Неверные мои шаги отдавались эхом от обшарпанных, некогда покрашенных зеленой масляной краской поверх лепных панелей стен институтского коридора, эхо металось в темноте под высокими сводами. Я открыл кабинет тысячу раз погнутым и выправленным ключом, взятым на вахте у сонной, но чутко шевельнувшей носом тетки, швырнул сумку под рогатую вешалку в углу, на одном роге которой второй сезон болтался чей-то забытый шарф, повесил на соседний рог плащ, сел за стол, согнулся в три погибели, отъехав вместе с креслом, нащупал в нижнем ящике бутылку, вытащил ее, взял, не глядя, с подоконника позади себя стакан с желтым, не отмытым кругом чуть ниже края, оставшимся от предыдущей одинокой — а может, и в компании с коллегами — выпивки, стащил с горлышка бутылки «бескозырку», которой тогда закрывались даже самые лучшие отечественные напитки, налил в стакан, поставленный прямо на графики к квартальному отчету лаборатории, лечебного напитка почти до половины и собрался с душевным усилием проглотить коньяк… Но рука моя повисла в воздухе: я почувствовал, что в соседней комнате, где стояло пять столов большей части сотрудников лаборатории — остальные трое были разбросаны по закуткам на разных этажах, — кто-то есть.
Выпивать с утра на работе было не только весьма предосудительно, но и небезопасно даже для завлаба и гордости института, до последней борьбы с пьянством еще оставалось много лет, но бесперспективные пятидесятилетние кандидаты и пенсионного возраста младшие научные сотрудники из профкома подняли бы и тогда большую волну. А беспартийный, полуеврей, да еще и пьяница, заведующий важной лабораторией, — этого общественность не потерпела бы. Поэтому я поставил бутылку под стол, за тумбу, налитый стакан осторожно отправил в ящик и пошел посмотреть, кто это за полчаса до начала рабочего дня уже двигает науку.
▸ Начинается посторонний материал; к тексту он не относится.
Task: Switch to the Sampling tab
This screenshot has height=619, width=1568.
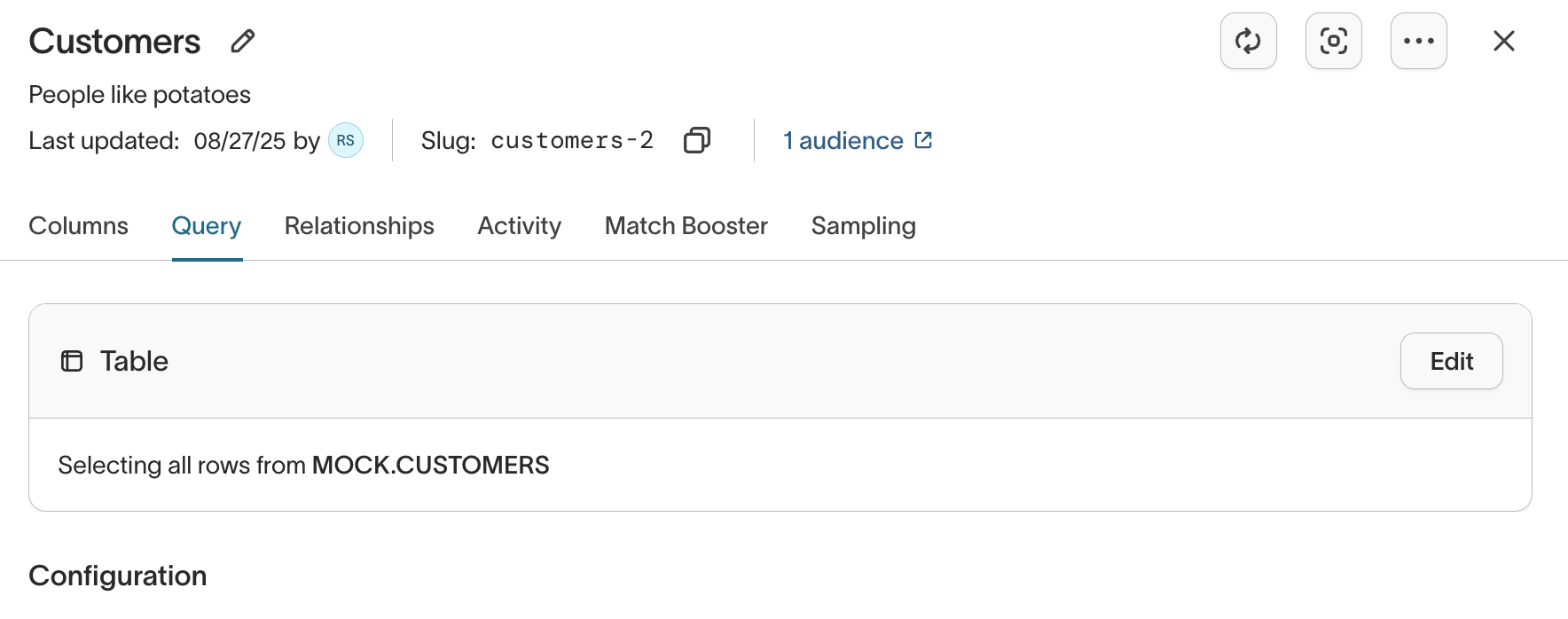Action: (863, 226)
Она стояла у окна, скрестив руки на груди и обхватив себя за плечи под тонким свитерком, прижавшись лбом к стеклу. За окном была осенняя серость, шел мелкий дождь, часть окна перекрывала крайняя колонна главного институтского входа, открывавшегося только в дни предпраздничных собраний да гражданских панихид — академики помирали регулярно.
Когда я вошел, она, не обернувшись, поздоровалась, назвав меня по имени-отчеству.
— Как догадались, Леночка? — Я сразу принял обычный отцовский тон, которым разговаривал с юными младшими научными и аспирантками, так было удобней, поскольку такой тон позволял избегать официальности и в то же время в значительной степени исключал лирику. — И что это вам не спится? В вашем возрасте утренней бессонницы еще не бывает…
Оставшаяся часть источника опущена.